While sitting in the Bryant Park Hotel, Soloway and star Jeffrey Tambor told us about the conception of the series and the areas it explores and addresses. Soloway, who was a writer and producer on “Six Feet Under” and “United States of Tara,” wanted to tell a story about the birth of a new parent, defying the Disney trope of the always-immediate death of a mother or father. She described the semi-autobiographical series — her own father came out to her as trans a few years ago — as one about “a parent coming out and what it would mean to have a blossoming new member of the family arrive.” As Tambor’s Mort Pfefferman begins to publicly transition to Maura, the skin of his male identity is left behind. Maura is then able to reveal her true self. In the trailer for “Transparent,” Maura’s oldest daughter, Sarah (Amy Landecker), asks if she’s going to start dressing up like a woman now. Maura’s reply: “All my life, I’ve been dressing up like a man.”
Tambor was handed the script for “Transparent” when he got off a plane. Within 20 minutes, he knew he had to meet Soloway right away. “There’s about six or seven roles in a lifetime where you go, “I have to be in this,” the “Arrested Development” actor told us. When asked about how he crafted his character, and whether he approached it as a man transitioning to a woman or a woman having always dressed as a man, Tambor sat in silence for a few moments.
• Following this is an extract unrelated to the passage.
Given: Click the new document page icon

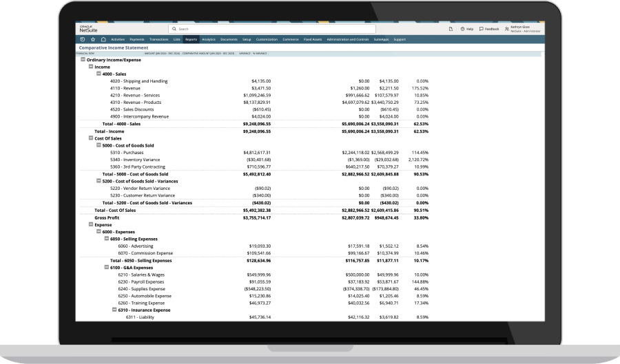Looking at the screenshot, I should click(451, 29).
“Two stages,” he then said. He described the pilot as stage one, and the rest of the episodes as Maura’s stage. “Maura was always very clear to me,” Tambor said, “But I had to get to Maura, and Maura had to kind of get to me.”
As far as researching how to approach playing a trans character, Tambor worked with two transgender consultants and did a lot of reading — Soloway gave out multiple books on gender and sexuality to the cast and crew, including 200 copies of Julia Serano’s “Whipping Girl: A Transsexual Woman on Sexism and the Scapegoating of Femininity.”
But Tambor knew that reading and research could only do so much. “It’s very scary and I’ve never talked about this, but at a certain point you have to put it down,” Tambor said.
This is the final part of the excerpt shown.